Set exercise
In the records below, change "Find the location of" to "Give the position of" and keep everything else the same. Leave the pictures out of your answer.

Entries provided start

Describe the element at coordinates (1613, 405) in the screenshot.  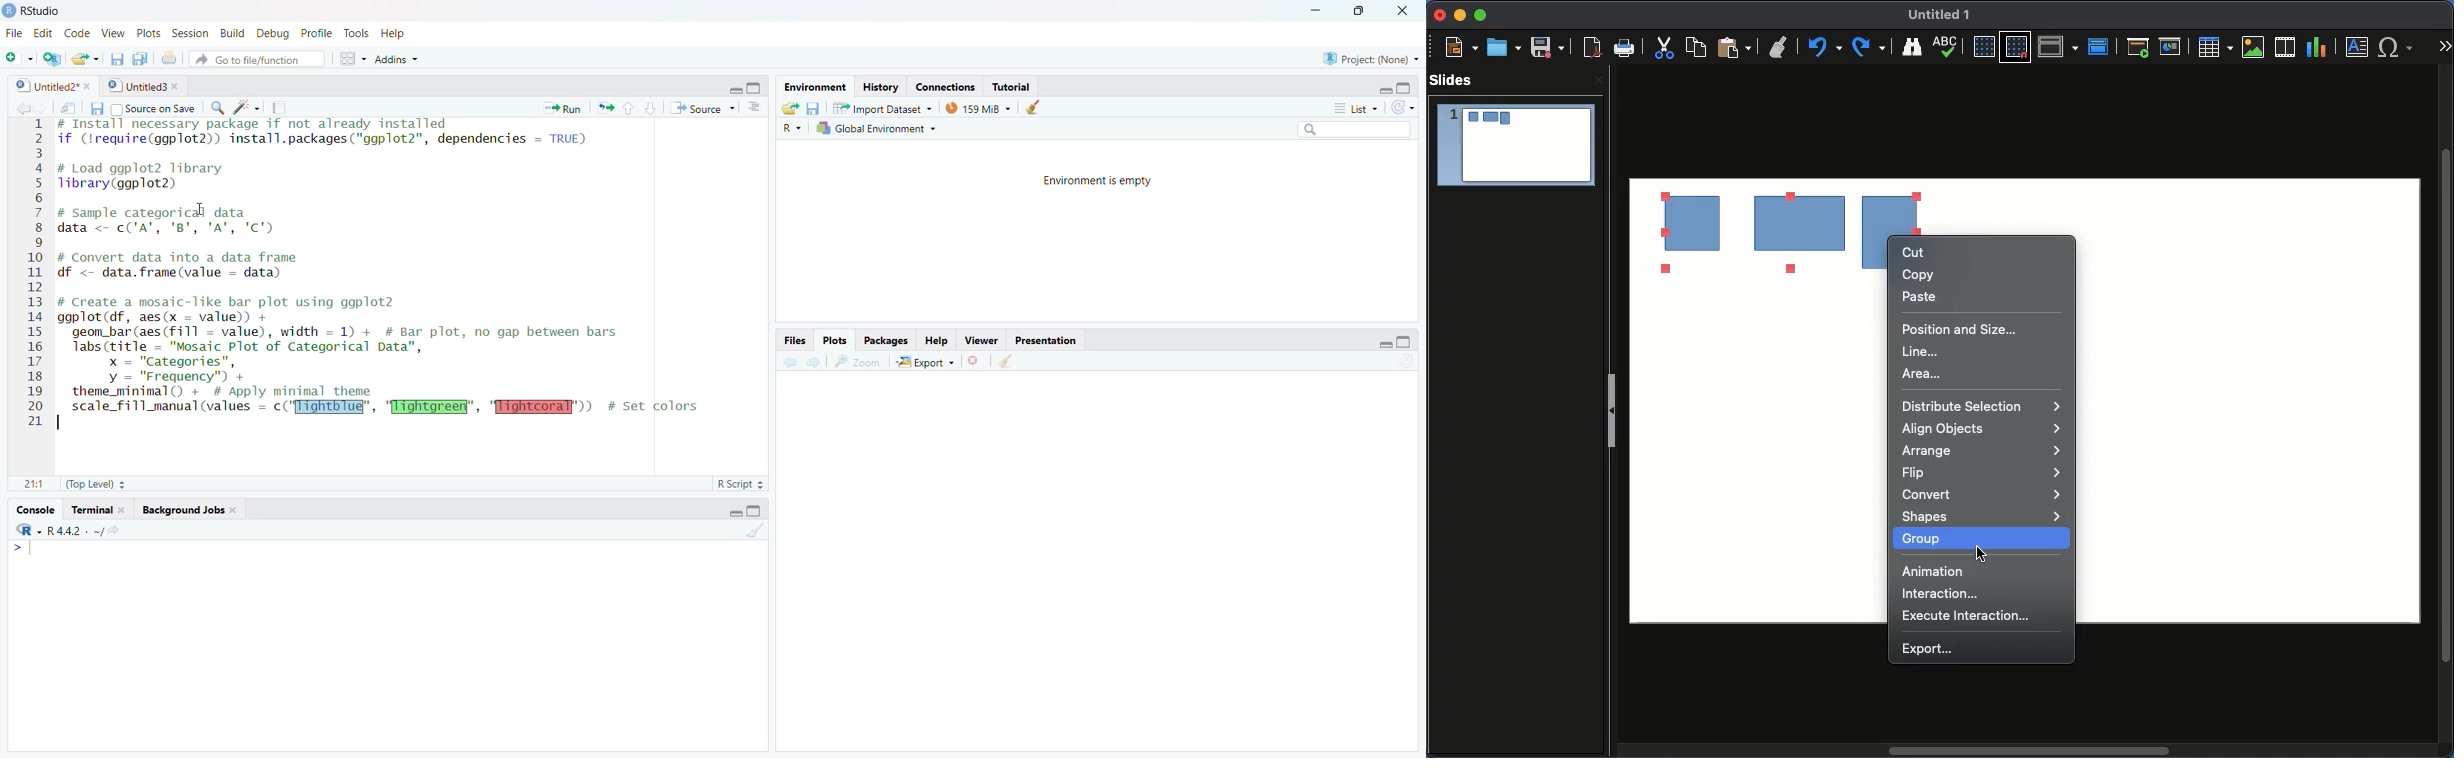
I see `Slide panel` at that location.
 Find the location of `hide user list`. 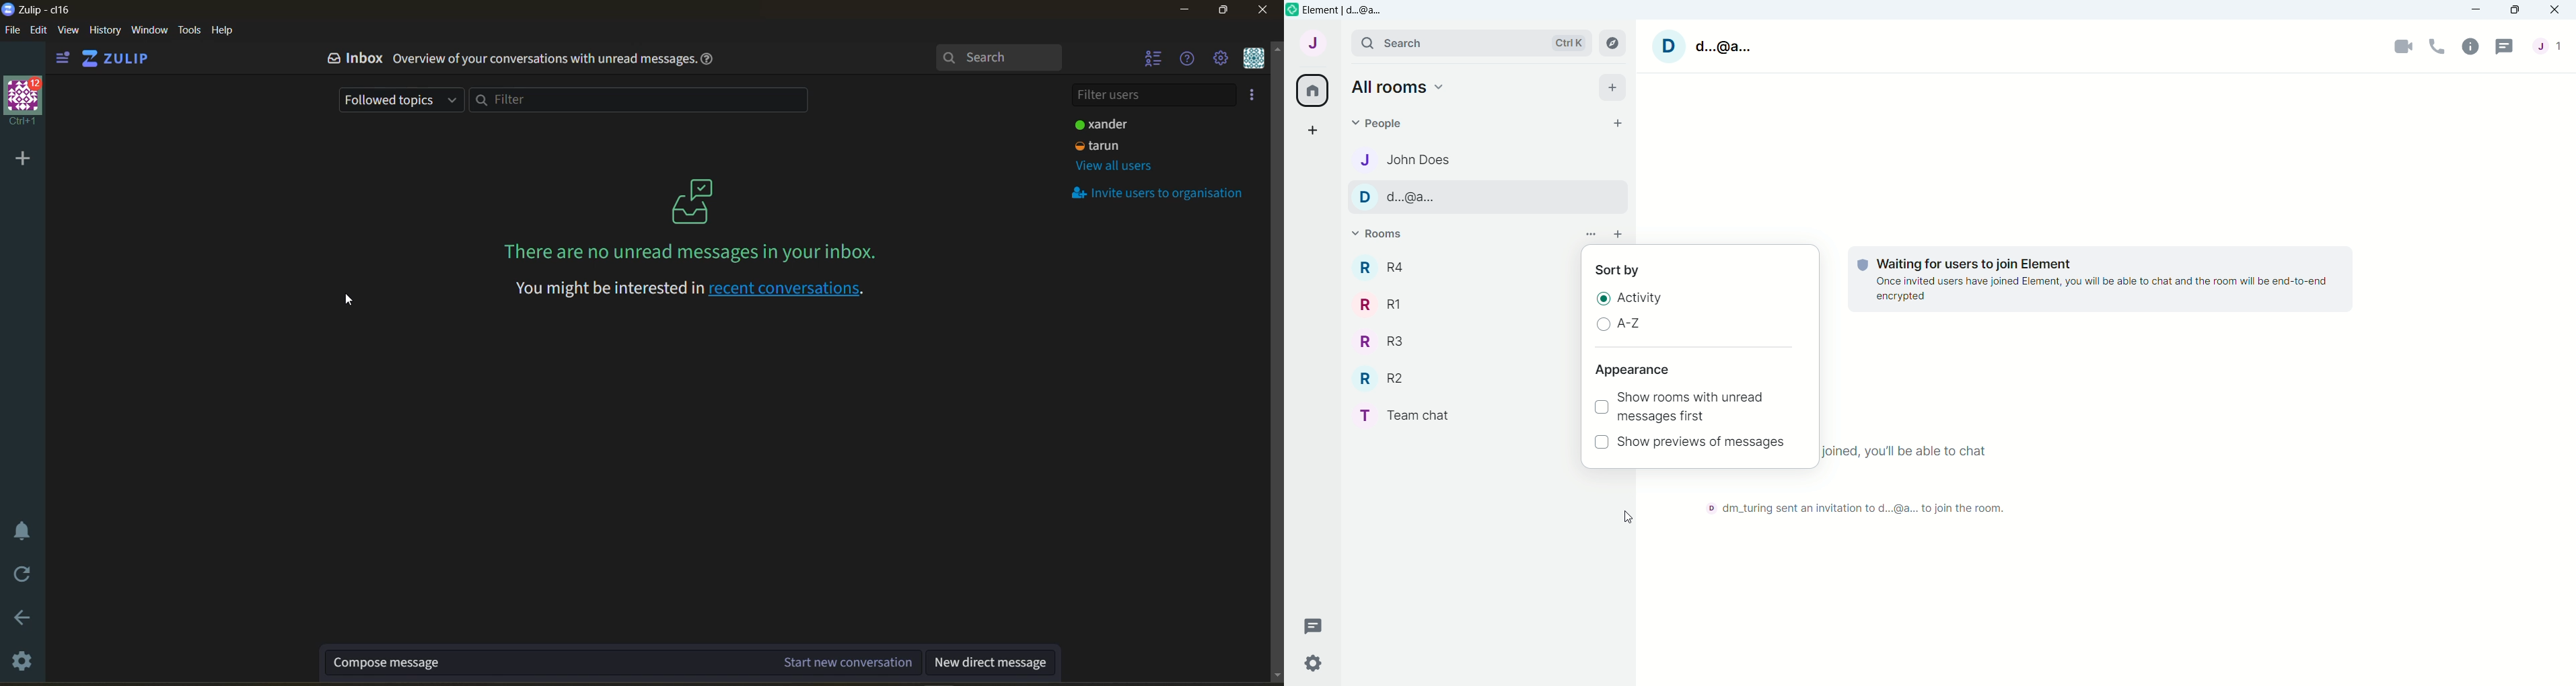

hide user list is located at coordinates (1158, 62).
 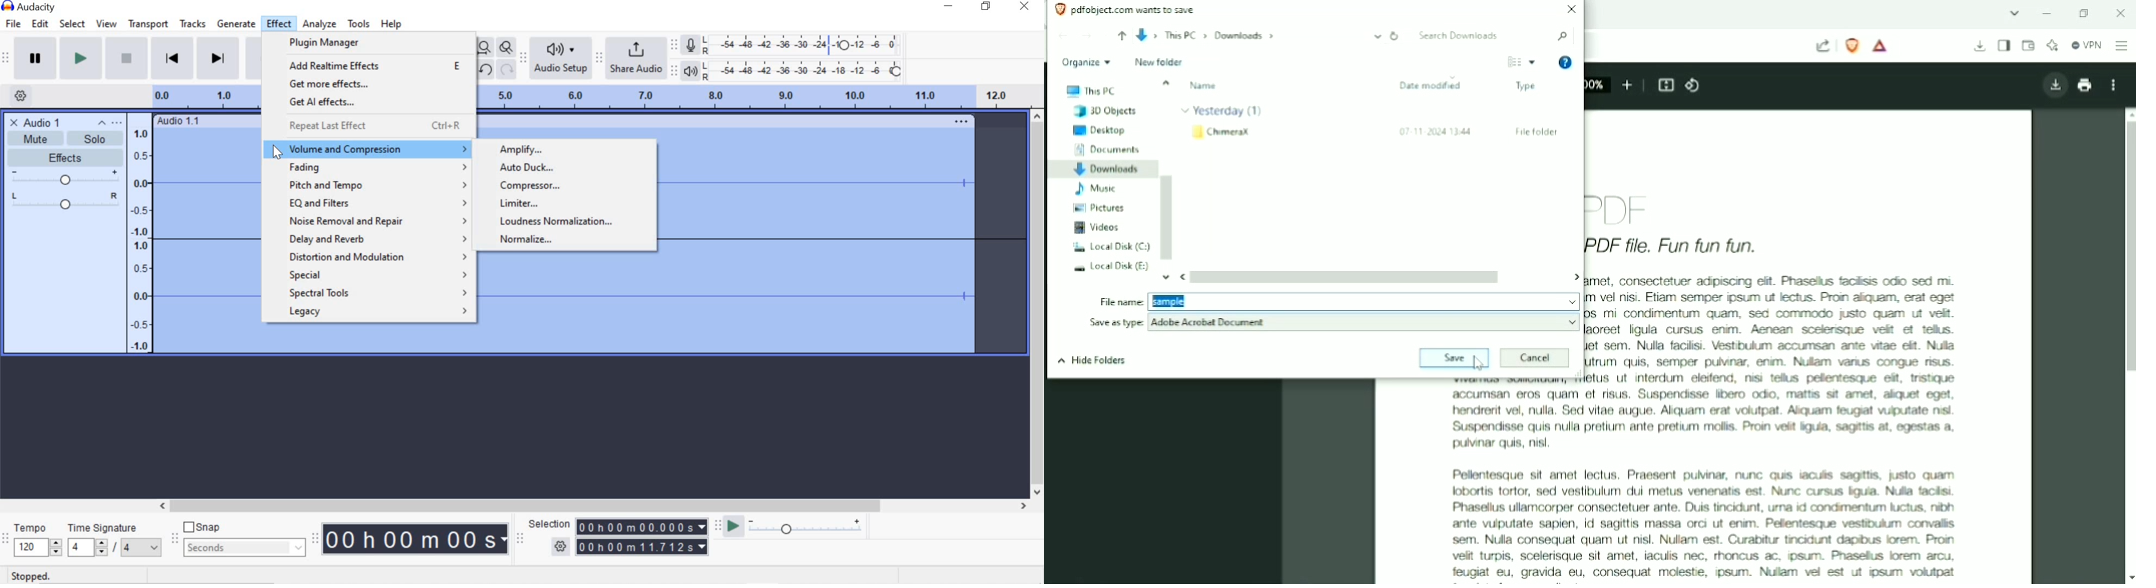 I want to click on get more effects, so click(x=375, y=85).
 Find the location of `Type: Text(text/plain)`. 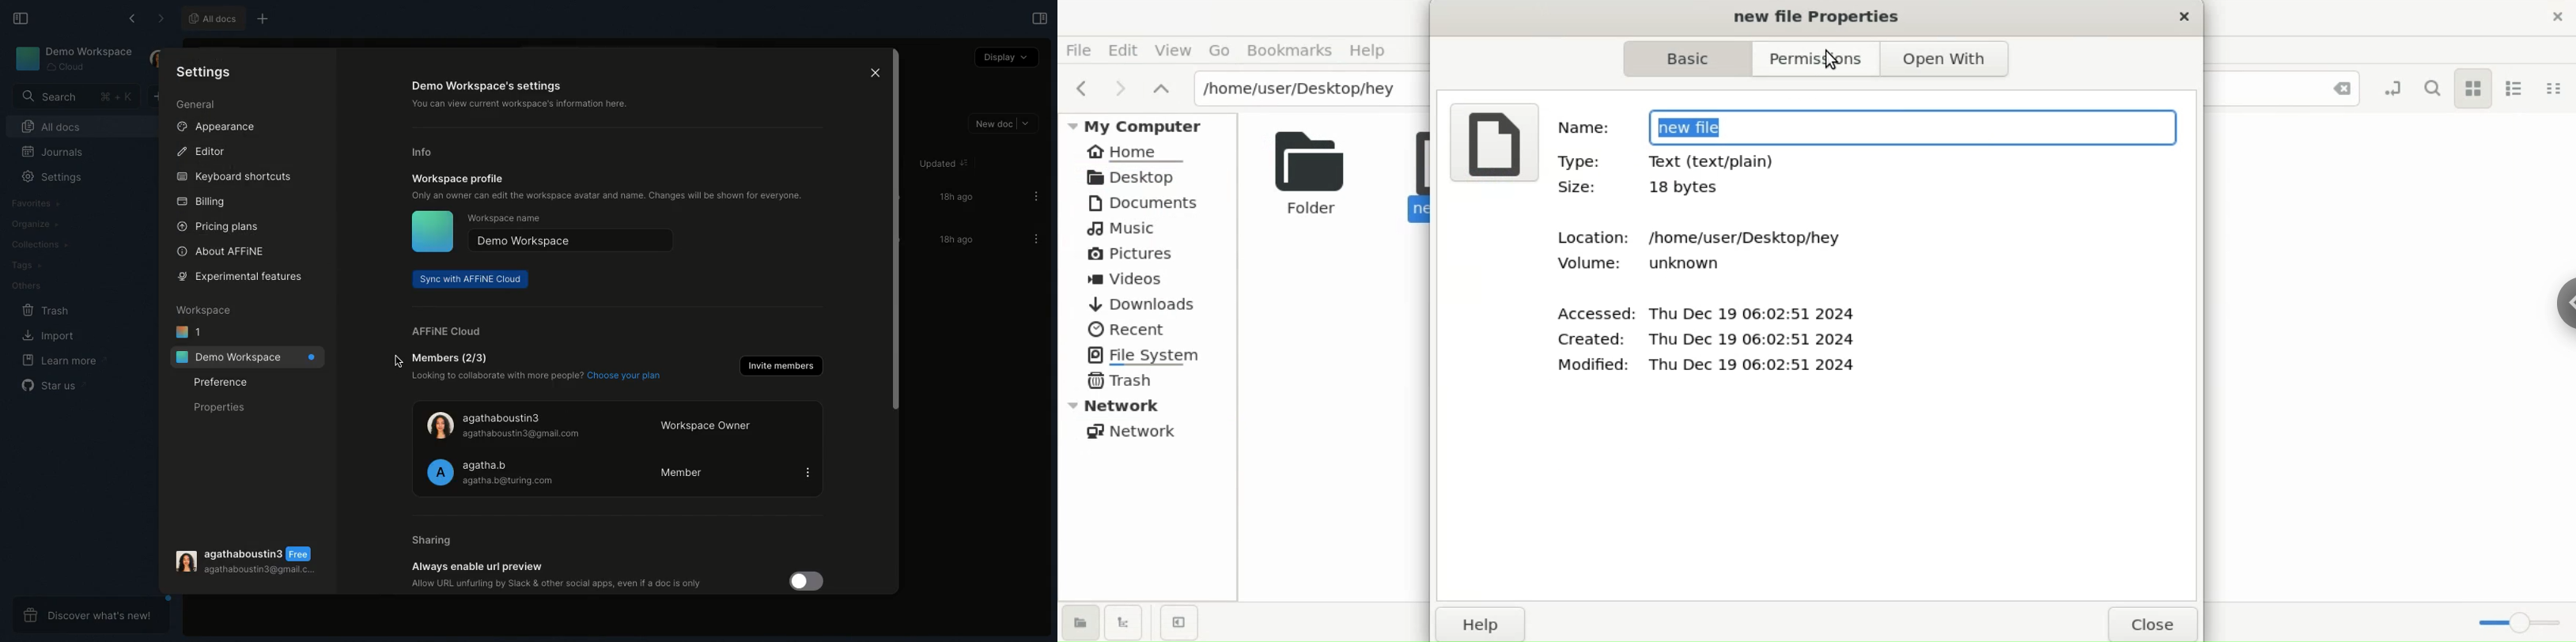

Entries provided end

Written answer
Describe the element at coordinates (1613, 405) in the screenshot.  
I see `Slide panel` at that location.
 Give the position of `hide user list`. 

hide user list is located at coordinates (1158, 62).
  I want to click on get more effects, so click(x=375, y=85).
 Give the position of `Type: Text(text/plain)`. 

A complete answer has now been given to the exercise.